:: Exercise instructions ::
• a. Please condense the paragraph of the Taylor v. Taylor opinion that begins "In March 1984, plaintiff-respondent wife" into a short bulleted list that keeps its main facts.
• b. Carry on the Taylor v. Taylor opinion from the point where it stops.

From Casetext: Smarter Legal Research

Taylor v. Taylor

Appellate Division of the Supreme Court of New York, First Department
May 6, 1986
120 A.D.2d 355 (N.Y. App. Div. 1986)

Opinion

May 6, 1986

Appeal from the Supreme Court, New York County (Stanley S. Ostrau, J.).


In March 1984, plaintiff-respondent wife instituted an action for divorce from appellant in New York County Supreme Court and was represented by the firm of Messrs. Bronstein, Van Veen Bronstein (hereinafter Bronstein), the moving party below, pursuant to a retainer agreement dated February 7, 1984. After one year of pretrial litigation, appellant and respondent entered into a settlement agreement which limited appellant's liability for the wife's debts to those set forth therein. The parties also agreed to discontinue the New York action and obtain a divorce in the Dominican Republic. Because Bronstein was opposed to Mrs. Taylor's settlement plan, Mrs. Taylor retained new counsel. Bronstein refused to sign the consent to change attorney form on the ground that respondent owed the firm $85,000 in legal fees. Bronstein, however, did not at this point move to withdraw as counsel and seek an assessment of fees.

:: Material ::

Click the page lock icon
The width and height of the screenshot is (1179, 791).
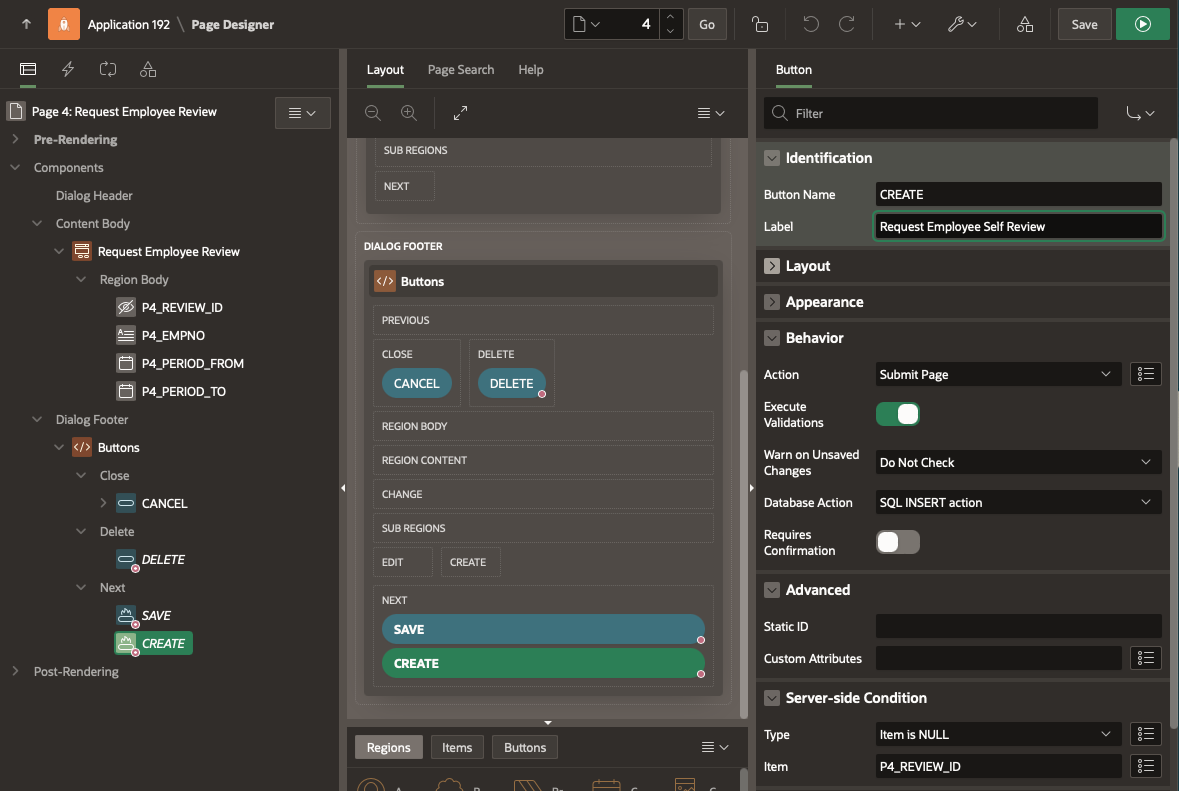click(760, 25)
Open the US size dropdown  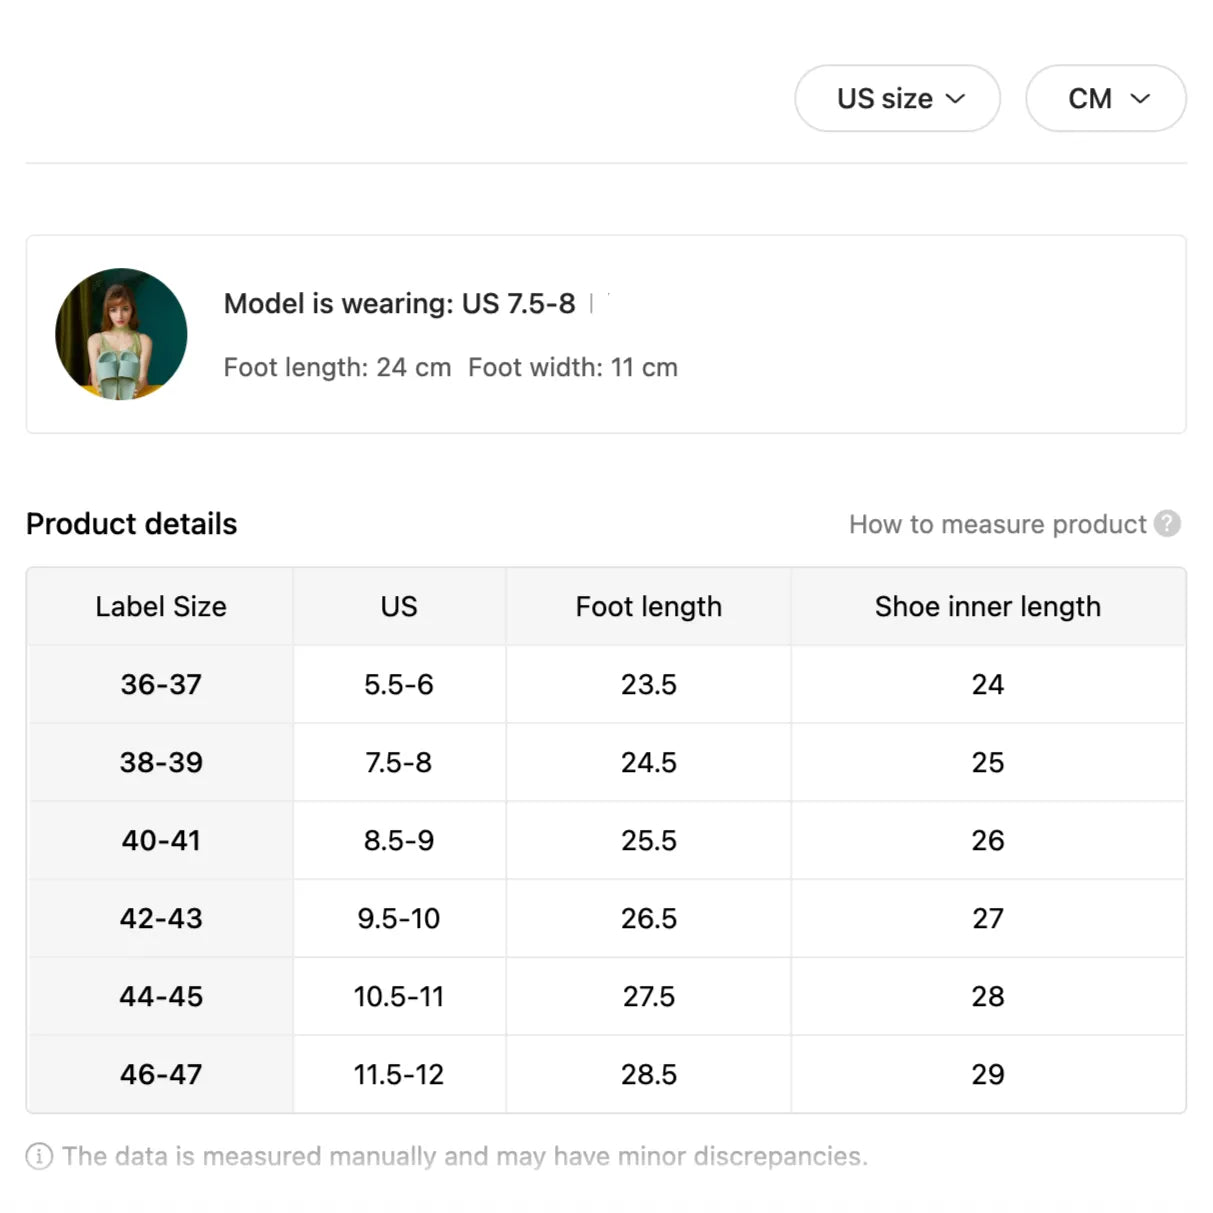coord(897,98)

:: Replies ::
• a.
- In March 1984, the wife sued appellant for divorce in New York County Supreme Court.
- She was represented by Bronstein, Van Veen Bronstein ("Bronstein"), the moving party below, under a retainer agreement dated February 7, 1984.
- After a year of pretrial litigation, the spouses settled. The agreement limited appellant's liability for the wife's debts to those it listed.
- They also agreed to drop the New York action and obtain a divorce in the Dominican Republic.
- Bronstein opposed the settlement plan, so Mrs. Taylor retained new counsel.
- Bronstein refused to sign the consent to change attorney form, claiming she owed $85,000 in legal fees.
- Bronstein did not then move to withdraw as counsel or seek an assessment of fees.

• b.
On May 8, 1985, respondent obtained a divorce decree in the Dominican Republic and on May 12, 1985, a stipulation discontinuing the New York action was entered into by the parties. It was not until six weeks later that Bronstein moved for leave to withdraw as counsel, for a judicial assessment of their compensation and for an order directing appellant to pay the amount assessed. The court below, finding that there had been no substitution of counsel, granted Bronstein's motion, describing it as "appropriate and timely."

There is no merit to Bronstein's claim that the stipulation discontinuing the New York action with prejudice on the basis of the foreign divorce was invalid. Because there was no longer any matrimonial action pending to confer jurisdiction on the court, the court below had no authority under Domestic Relations Law § 237 to direct an award of counsel fees. Under Domestic Relations Law § 237, a motion for attorney's fees must be made prior to final judgment. Postjudgment applications for fees may only be granted for legal services and expenses incurred after rendition of the final judgment. (Roscini v Roscini, 45 A.D.2d 254, 257.) Accordingly, we reverse the order directing appellant to pay respondent's counsel's fees.

Concur — Carro, J.P., Fein, Milonas and Ellerin, JJ.


Summaries of

Taylor v. Taylor

Appellate Division of the Supreme Court of New York, First Department
May 6, 1986
120 A.D.2d 355 (N.Y. App. Div. 1986)
Case details for

Taylor v. Taylor

Case Details

Full title:JOCELYN K. TAYLOR, Respondent, v. DOUGLAS C. TAYLOR, Appellant

Court:Appellate Division of the Supreme Court of New York, First Department

Date published: May 6, 1986

Citations

120 A.D.2d 355 (N.Y. App. Div. 1986)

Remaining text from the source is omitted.